Blink of an eye response . . . many thanks








I don't see the teeth and the item is hard plastic. Photo now attached:


----------



## Jumbo Ratty (Jan 12, 2015)

was right

http://coffeeforums.co.uk/showthread.php?22032-Gaggia-Classic-2015


----------



## Drone (Feb 2, 2016)

Thanks. I did try and search first!

Is anyone aware of developments since in terms of spare part? I've emailed the company today but I'm keen to get the part asap.

Hands shaking already.


----------



## Jumbo Ratty (Jan 12, 2015)

More instances of the plastic shim fail

http://coffeegeek.com/reviews/consumer/gaggia_classic/baol

http://the-celebritynews.com/today/e6c80bfe/Gaggia-Classic-Machine-Mirko-Maischberger

European Gaggia Classic with Stainless Boiler - Gaggia Users Group











> gaggia[/B]]www.*gaggia*usersgroup.com/index.php?topic=847.0


17 Jan 2015 - 15 posts - ‎8 authors

European Gaggia Classic with Stainless Boiler. ... Quote from: D4F on January 17, 2015, 01:53:51 PM .... one of the (many) design flaws are the plastic shims where the portafilter locks into, these have a habit of coming loose, ...


----------



## Jumbo Ratty (Jan 12, 2015)

Drone said:


> Thanks. I did try and search first!


In fairness to you , you didnt know perhaps that the part is called a plastic shim.

All info and more links here

https://www.google.co.uk/search?q=plastic+shim+on+gaggia+classic+2015&ie=utf-8&oe=utf-8&gws_rd=cr&ei=zpewVvWOKIOrU4rbvpgI#


----------



## Jumbo Ratty (Jan 12, 2015)

Oh dear. The little research ive done so far has lead me to believe you have to purchase this whole part for the machine (maybe not this exact part, but very similar)

https://www.wholelattelove.com/products/filter-retaining-ring-for-ss-boiler-espresso-pure-color-and-dose


----------



## gaggiamanualservice.com (Dec 22, 2009)

The Brewhead is same as espresso colour. Maybe buy cheap one and cannibalise.


----------



## Drone (Feb 2, 2016)

Thank you Jumbo Ratty (and froggystyle earlier). There's a lovely steaming cup of misery to be found in those links. Looks like I cannot fix this.

I'll try the seller first (coffeitalia) and ask for a refund.

Advice on a replacement? Espresso and a few cappuch, three or four times a day.


----------



## Jumbo Ratty (Jan 12, 2015)

one more post and you can access the for sale section here,, usually some well looked after pre loved machines on offer.

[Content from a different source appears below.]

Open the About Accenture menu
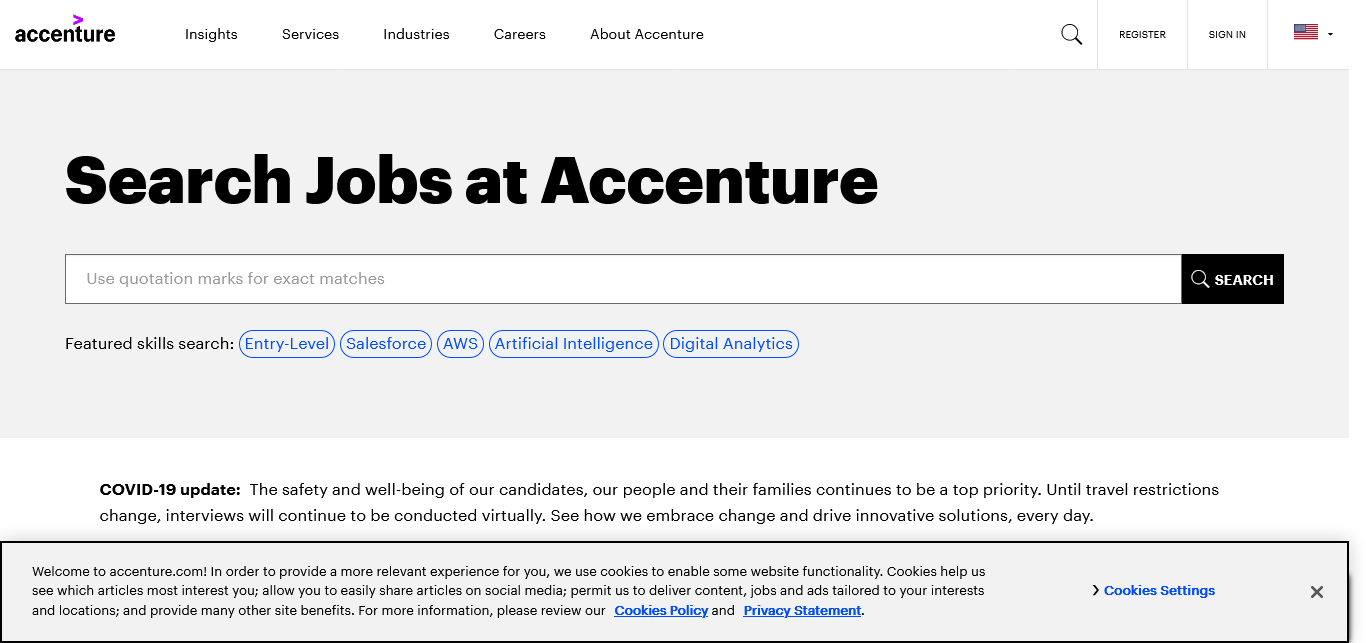 click(x=647, y=34)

good luck with getting a refund and hope the machine is still in its warranty period.


----------



## Drone (Feb 2, 2016)

Jumbo Ratty said:


> Oh dear. The little research ive done so far has lead me to believe you have to purchase this whole part for the machine (maybe not this exact part, but very similar)
> 
> https://www.wholelattelove.com/products/filter-retaining-ring-for-ss-boiler-espresso-pure-color-and-dose


OK, I've calmed down a bit. This is what I will get: http://www.gaggia-parts.co.uk/epages/es147467.sf/sec4727c8ce13/?ObjectID=31784970

Quite a worry that this seems to be a commonly-recognised problem but you have to buy a lump of metal to resolve it. Good rant on fitting the part here:


----------



## Jumbo Ratty (Jan 12, 2015)

Drone said:


>


Id have a go at gluing the shim back in place (10.30 in ) seeing as thats how gaggia does it in the first place.


----------



## Drone (Feb 2, 2016)

Jumbo Ratty said:


> Id have a go at gluing the shim back in place (10.30 in ) seeing as thats how gaggia does it in the first place.


Will experiment and report back. Thanks again.


----------



## Drone (Feb 2, 2016)

Jumbo Ratty said:


> Id have a go at gluing the shim back in place (10.30 in ) seeing as thats how gaggia does it in the first place.


Must quickly add that most experiments in 'glueing back in' (computers, kitchen hardware, relationships) have been disasters.

But thanks


----------



## Drone (Feb 2, 2016)

The nightmare continues. I should have just sent it back and demanded a refund.

I replaced the metal piece containing the shims but, despite taking notes, I'm at sea with the wiring. Looking down with the switch panel to the front of me I see various electrical connections to the boiler.

On the *right* hand side I have two tabs, one (nearest to me) with a brown wire and further away a grey wire, the other end of which is flapping about in the wind. I remember that grey wire falling off as I took the boiler out.

On the *left* hand side I have two sets of twinned connectors. Nearest to me I have a double blue wire going in to the one at the top and nothing going into the tab beneath it (would that be a connection for the grey wire I have dangling from the right side?). Further back the other pair of tabs are connected to black wires.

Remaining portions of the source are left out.